This chapter describes the following topics:

 

 

Working with Signal Generation/Channel Structure

Each channel (Channel 1 to Channel n) has an identical structure that contains a Function Generator (FG), Arbitrary Waveform Generator (AWG), Frequency and Phase Angle Modulator, Amplitude and DC Offset Amplitude Modulator, and an IQ Modulator.

 

This section describes the following topics:

 

Channel Numbering and Compatibility Mode

Compatibility mode, can be changed by open, is available to support legacy modules and allows the channel numbering (channel enumeration) to start with either
CH0 or CH1.

 

Option Description Name Value
Legacy Channel enumeration starts with CH0 COMPATIBILITY_LEGACY 0
Keysight Channel enumeration starts with CH1 COMPATIBILITY_KEYSIGHT 1

 

Legacy modules refer to SD1 modules that were manufactured by Signadyne before they were acquired by Keysight Technologies.

If the hardware equipment configuration being used only contains modules from Keysight Technologies, channel enumeration should start with CH1.

Channel Waveshape Types

Each channel has a Function Generator (FG) block that generates basic periodic signals and an Arbitrary Waveform Generator (AWG) block that generates arbitrary waveforms.

FG vs AWG: When the generation of periodic signals is needed, an FG has many advantages over a pure AWG solution:

 

waveShape Description Name Value
HIZ The output signal is set to HIZ
(No output signal is provided.) *		 AOU_HIZ -1
No Signal The output signal is set to 0.
All other channel settings are maintained.		 AOU_OFF (default) 0
Sinusoidal Generated by the Function Generator AOU_SINUSOIDAL 1
Triangular Generated by the Function Generator AOU_TRIANGULAR 2
Square Generated by the Function Generator AOU_SQUARE 4
DC Voltage Generated by the Amplitude Modulator AOU_DC 5
Arbitrary Waveform Generated by the Arbitrary Waveform Generator
(See AWG Waveform Types) 		AOU_AWG 6
Partner Channel Only for odd channels. It is the output of the
previous channel (to create differential signals, etc.)		 AOU_PARTNER 8

* Only available for Keysight M3202A PXIe AWG models

AOU_PARTNER (8) is used for channels 1 and 3; the signal comes from AWG mode and not the Function Generator.

 

To produce differential I/Q signals for channels 1 and 3:
  1. Set waveShape to AOU_PARTNER (8).
  2. Set the amplitude in Channel 1 to (Amplitude 1).
    For example, Amplitude 1 could be set to 1 V.

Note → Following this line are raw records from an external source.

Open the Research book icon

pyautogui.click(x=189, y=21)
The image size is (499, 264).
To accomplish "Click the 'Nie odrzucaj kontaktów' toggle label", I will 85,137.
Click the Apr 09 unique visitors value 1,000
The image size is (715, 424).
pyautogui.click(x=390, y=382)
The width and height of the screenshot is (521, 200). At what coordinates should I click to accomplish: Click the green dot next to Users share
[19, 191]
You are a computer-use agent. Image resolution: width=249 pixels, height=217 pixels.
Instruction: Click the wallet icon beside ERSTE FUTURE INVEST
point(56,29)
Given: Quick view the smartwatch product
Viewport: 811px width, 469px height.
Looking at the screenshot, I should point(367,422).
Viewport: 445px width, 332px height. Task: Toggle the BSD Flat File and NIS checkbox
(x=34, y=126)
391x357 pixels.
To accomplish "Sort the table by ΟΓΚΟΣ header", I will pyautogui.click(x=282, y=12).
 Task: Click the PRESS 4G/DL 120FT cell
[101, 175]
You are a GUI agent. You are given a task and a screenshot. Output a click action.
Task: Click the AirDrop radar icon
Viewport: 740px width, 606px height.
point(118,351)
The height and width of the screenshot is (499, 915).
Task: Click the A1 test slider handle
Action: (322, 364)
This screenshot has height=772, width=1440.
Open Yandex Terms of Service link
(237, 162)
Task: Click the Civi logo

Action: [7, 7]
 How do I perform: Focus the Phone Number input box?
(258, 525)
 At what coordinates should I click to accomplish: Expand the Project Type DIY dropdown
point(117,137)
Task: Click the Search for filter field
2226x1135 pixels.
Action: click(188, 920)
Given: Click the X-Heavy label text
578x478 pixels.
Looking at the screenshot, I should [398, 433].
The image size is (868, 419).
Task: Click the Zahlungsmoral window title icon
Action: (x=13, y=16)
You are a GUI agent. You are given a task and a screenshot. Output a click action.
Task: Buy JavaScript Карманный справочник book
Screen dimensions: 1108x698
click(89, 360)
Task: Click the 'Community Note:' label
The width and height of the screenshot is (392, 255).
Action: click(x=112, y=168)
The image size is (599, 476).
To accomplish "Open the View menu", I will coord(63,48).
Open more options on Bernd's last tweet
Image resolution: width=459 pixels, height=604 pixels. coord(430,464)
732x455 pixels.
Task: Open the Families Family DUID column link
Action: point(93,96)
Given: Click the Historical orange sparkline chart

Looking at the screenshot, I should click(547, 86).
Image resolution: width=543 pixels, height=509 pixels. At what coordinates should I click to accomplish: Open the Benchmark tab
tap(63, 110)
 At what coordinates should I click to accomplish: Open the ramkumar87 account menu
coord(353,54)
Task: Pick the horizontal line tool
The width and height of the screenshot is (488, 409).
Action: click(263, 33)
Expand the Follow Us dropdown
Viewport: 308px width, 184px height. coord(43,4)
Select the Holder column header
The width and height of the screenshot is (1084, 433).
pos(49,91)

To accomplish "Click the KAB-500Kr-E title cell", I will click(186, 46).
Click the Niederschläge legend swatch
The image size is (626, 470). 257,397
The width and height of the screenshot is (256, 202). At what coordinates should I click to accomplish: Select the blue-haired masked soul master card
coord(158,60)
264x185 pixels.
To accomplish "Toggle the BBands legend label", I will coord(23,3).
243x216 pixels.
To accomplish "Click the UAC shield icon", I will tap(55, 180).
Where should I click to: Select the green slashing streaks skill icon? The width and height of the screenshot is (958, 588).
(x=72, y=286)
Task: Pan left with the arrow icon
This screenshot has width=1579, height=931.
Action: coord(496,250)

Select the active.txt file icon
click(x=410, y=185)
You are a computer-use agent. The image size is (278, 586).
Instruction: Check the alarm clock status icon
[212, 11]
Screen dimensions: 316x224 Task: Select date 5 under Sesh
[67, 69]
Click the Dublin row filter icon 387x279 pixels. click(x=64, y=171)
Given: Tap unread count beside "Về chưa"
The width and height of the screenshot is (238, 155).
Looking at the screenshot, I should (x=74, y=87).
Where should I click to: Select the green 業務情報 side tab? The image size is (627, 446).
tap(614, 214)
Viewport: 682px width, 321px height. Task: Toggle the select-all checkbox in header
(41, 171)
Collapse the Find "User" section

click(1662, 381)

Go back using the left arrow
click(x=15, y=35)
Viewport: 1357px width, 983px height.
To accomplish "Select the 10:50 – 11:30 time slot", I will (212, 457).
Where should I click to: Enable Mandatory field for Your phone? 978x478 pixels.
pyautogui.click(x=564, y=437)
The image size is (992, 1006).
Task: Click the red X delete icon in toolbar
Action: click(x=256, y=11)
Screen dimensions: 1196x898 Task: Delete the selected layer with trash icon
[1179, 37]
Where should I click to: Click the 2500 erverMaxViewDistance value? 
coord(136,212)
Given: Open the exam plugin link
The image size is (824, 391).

  3. Set the amplitude in Channel 3 to (Amplitude 3).
    For example, Amplitude 3 could be set to 1 V.

To produce differential I/Q signals for channels 2 and 4:
  1. Set waveShape to AOU_AWG (6)
  2. Set the amplitude in Channel 2 to (—Amplitude 1).
  3. Set the amplitude in Channel 4 to (—Amplitude 3).

    Channel 2 amplitude must be equal to and opposite to Channel 1 amplitude.

    Channel 4 amplitude must be equal to and opposite to Channel 3 amplitude.

 

Programming Information

Function Name

Comments

Details

channelWaveShape

Sets the channel waveshape type

channelWaveShape

 

Signal Generation with the Function Generator

Each channel has a Function Generator (FG) that generates basic periodic signals (sinusoidal, triangular, square, etc.) and is commonly used to generate the RF carrier in modulation schemes. These periodic signals can be modulated in frequency, phase, amplitude, or IQ.

Waveform harmonics: Non-sinusoidal wave shapes (triangular, square, etc.) have high frequency components that may fall outside the bandwidth of the reconstruction filter if the fundamental frequency is too high. In this situation, the output analog signal may suffer some distortion due to the missing harmonics, becoming a sinusoidal as the fundamental frequency approaches the cutoff frequency of the reconstruction filter.

 

Signal Generation with the Arbitrary Waveform Generator

Each channel has an Arbitrary Waveform Generator (AWG) block that generates arbitrary waveforms that can be sent directly to each output channel or they can be used as a modulating signal for the frequency, phase, amplitude, or IQ modulators.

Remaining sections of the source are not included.